Tout à coup elle entendit qu’on escaladait le mur, et elle faillit se sauver. Si ce n’était pas lui? Si c’était un voleur? Mais non; une voix appelait doucement «Mathilde». Elle répondit «Étienne». Et un homme tomba dans le chemin avec un bruit de ferraille.

C’était lui! quel baiser!

Ils demeurèrent longtemps debout, enlacés, les lèvres unies. Mais tout à coup une pluie fine se mit à tomber, et les gouttes glissant de feuille en feuille faisaient dans l’ombre un frémissement d’eau. Elle tressaillit lorsqu’elle reçut la première goutte sur le cou.

Il lui disait: «Mathilde, ma chérie, mon ange, entrons chez vous. Il est minuit, nous n’avons rien à craindre. Allons chez vous; je vous supplie.»

Elle répondait: «Non, mon bien-aimé, j’ai peur. Qui sait ce qui peut nous arriver.»

Mais il la tenait serrée en ses bras, et lui murmurait dans l’oreille: «Vos domestiques sont au troisième étage, sur la place. Votre chambre est au premier, sur le jardin. Personne ne nous entendra. Je vous aime, je veux t’aimer librement, tout entière, des pieds à la tête.» Et il l’étreignait avec violence, en l’affolant de baisers.

Elle résistait encore, effrayée, honteuse aussi. Mais il la saisit par la taille, l’enleva et l’emporta, sous la pluie qui devenait terrible.

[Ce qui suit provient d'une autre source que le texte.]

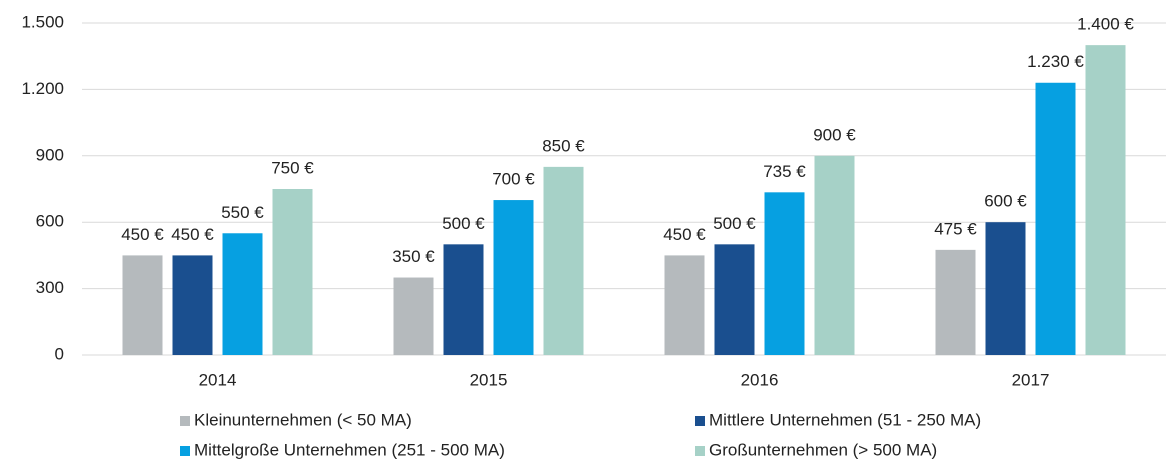 This screenshot has height=467, width=1168. I want to click on legend-label: Mittlere Unternehmen (51 - 250 MA), so click(845, 420).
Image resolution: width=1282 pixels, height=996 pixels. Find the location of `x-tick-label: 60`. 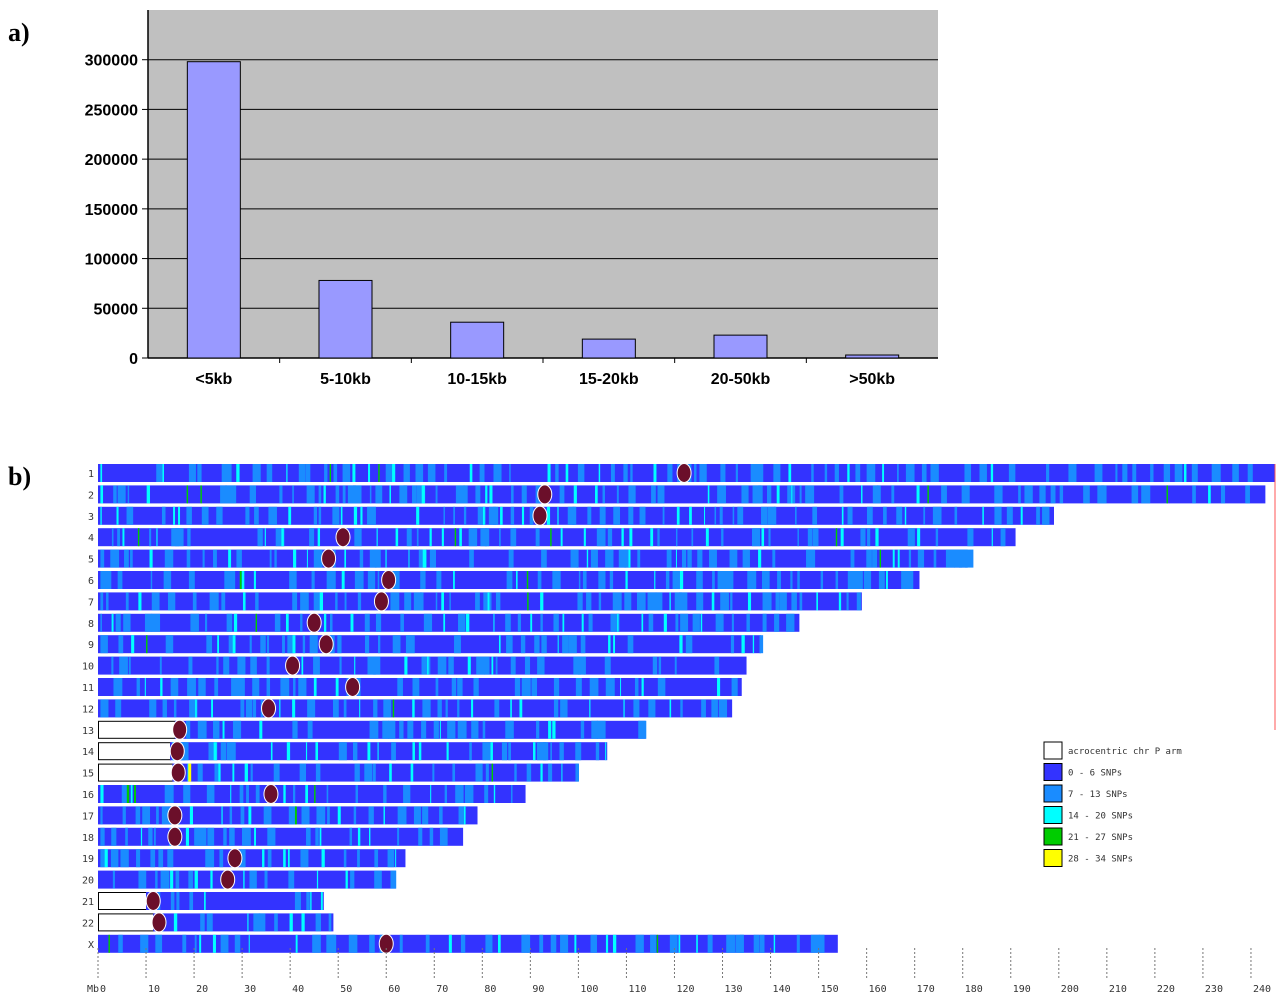

x-tick-label: 60 is located at coordinates (394, 990).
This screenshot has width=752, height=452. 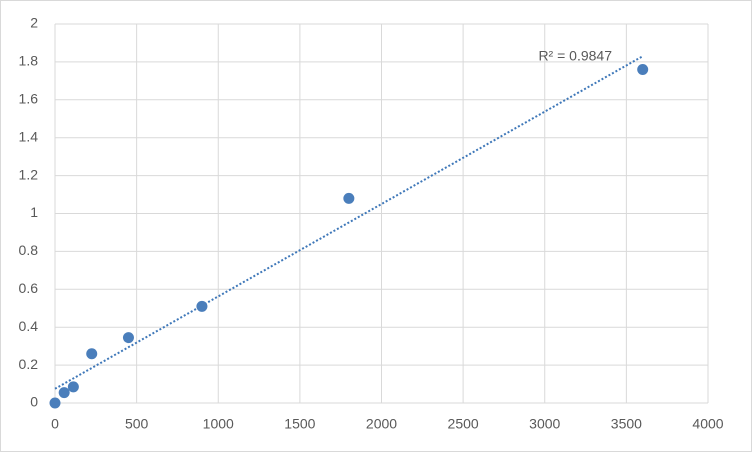 What do you see at coordinates (300, 424) in the screenshot?
I see `x-tick-label: 1500` at bounding box center [300, 424].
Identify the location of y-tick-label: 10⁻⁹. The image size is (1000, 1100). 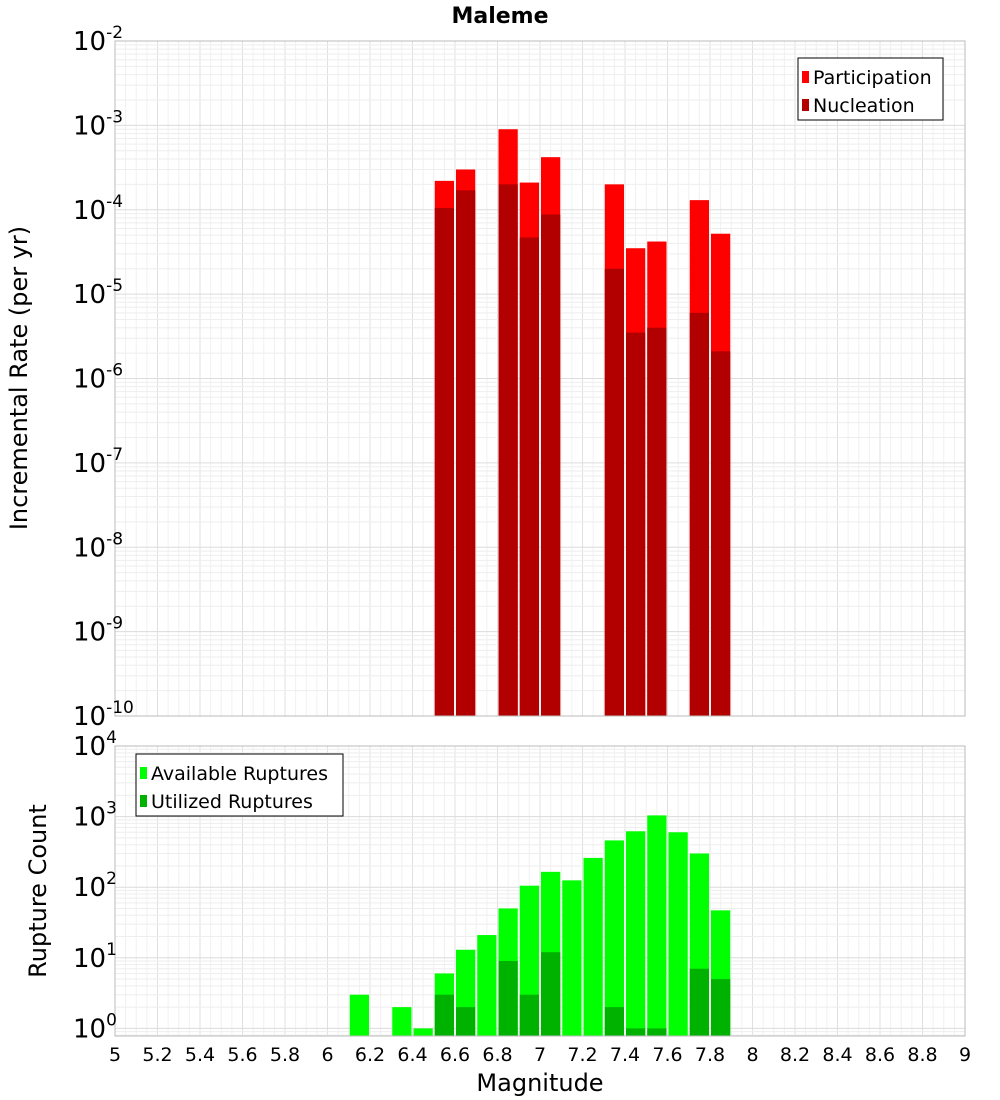
(98, 631).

La porte était restée ouverte; ils montèrent à tâtons l’escalier; puis, lorsqu’ils furent entrés dans la chambre, elle poussa les verrous, pendant qu’il enflammait une allumette.

Mais elle tomba défaillante sur un fauteuil. Il se mit à ses genoux et, lentement, il la dévêtait, ayant commencé par les bottines et par les bas, pour baiser ses pieds.

Elle disait, haletante: «Non, non, Étienne, je vous en supplie, laissez-moi rester honnête; je vous en voudrais trop, après! c’est si laid, cela, si grossier! Ne peut-on s’aimer avec les âmes seulement... Étienne.»